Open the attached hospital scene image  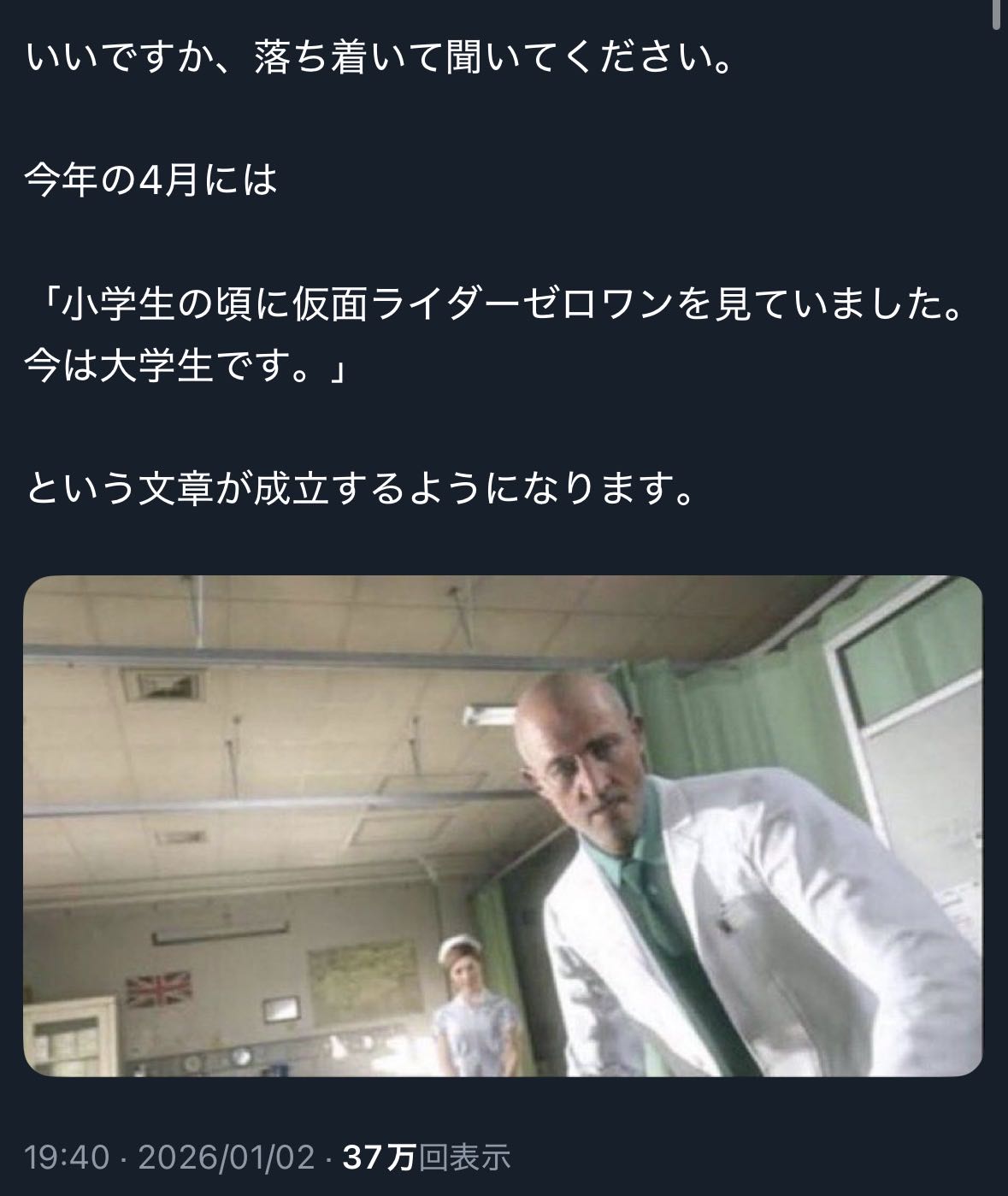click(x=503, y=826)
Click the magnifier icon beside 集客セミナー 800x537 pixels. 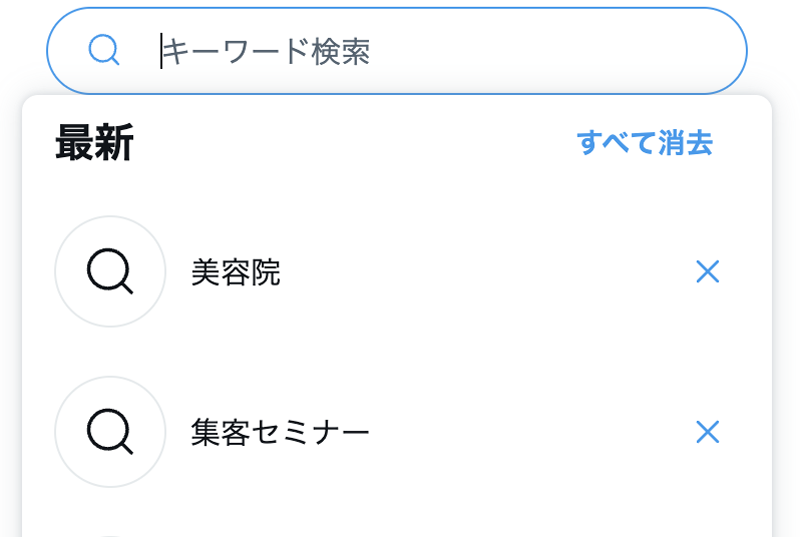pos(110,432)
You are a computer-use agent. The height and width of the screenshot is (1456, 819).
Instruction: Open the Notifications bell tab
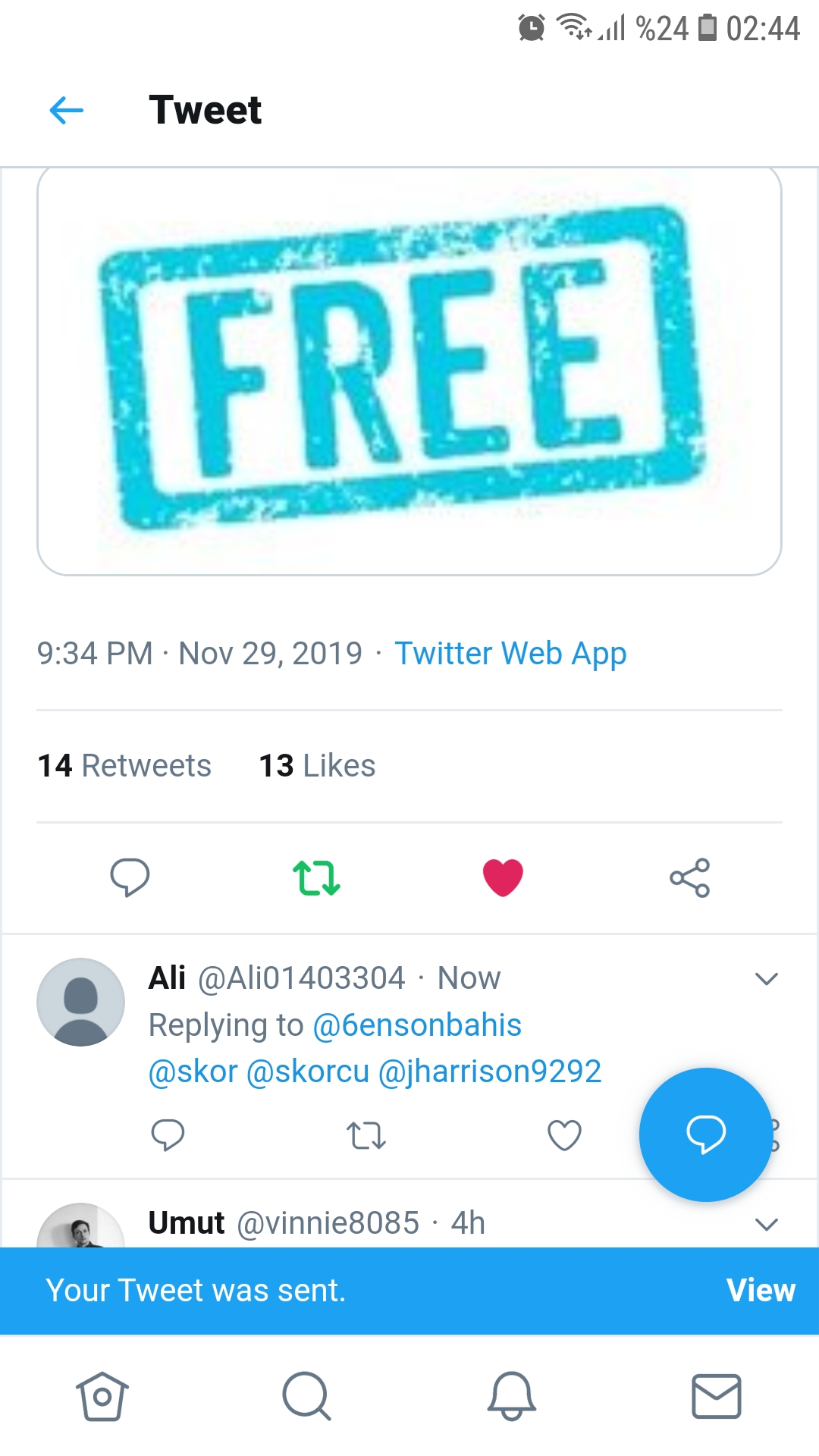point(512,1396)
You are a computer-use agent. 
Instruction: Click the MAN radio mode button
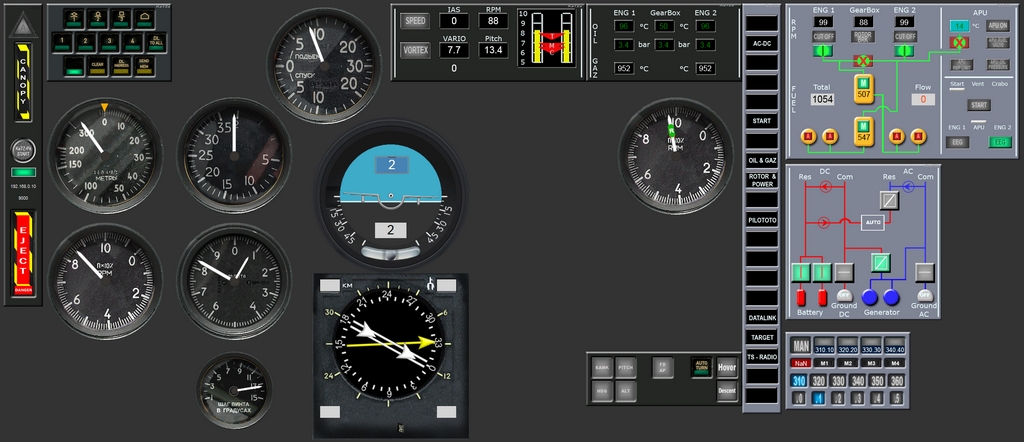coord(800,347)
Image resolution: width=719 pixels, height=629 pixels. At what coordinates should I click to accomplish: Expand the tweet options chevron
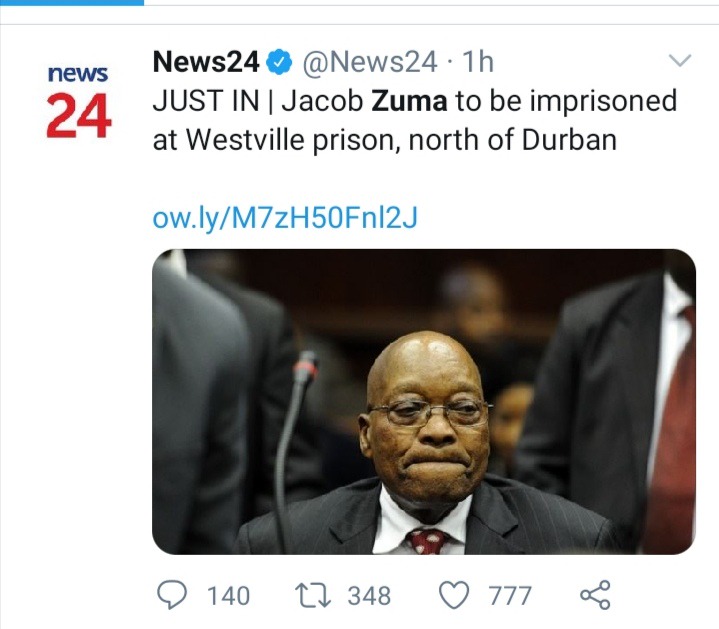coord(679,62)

• • • • • • •

Which of the lines above mention the word "computer"? Pull those lines out.

## ANSWER TO THIS TASK
You are a computer-use agent. The height and width of the screenshot is (1456, 819).
You are a computer-use agent. 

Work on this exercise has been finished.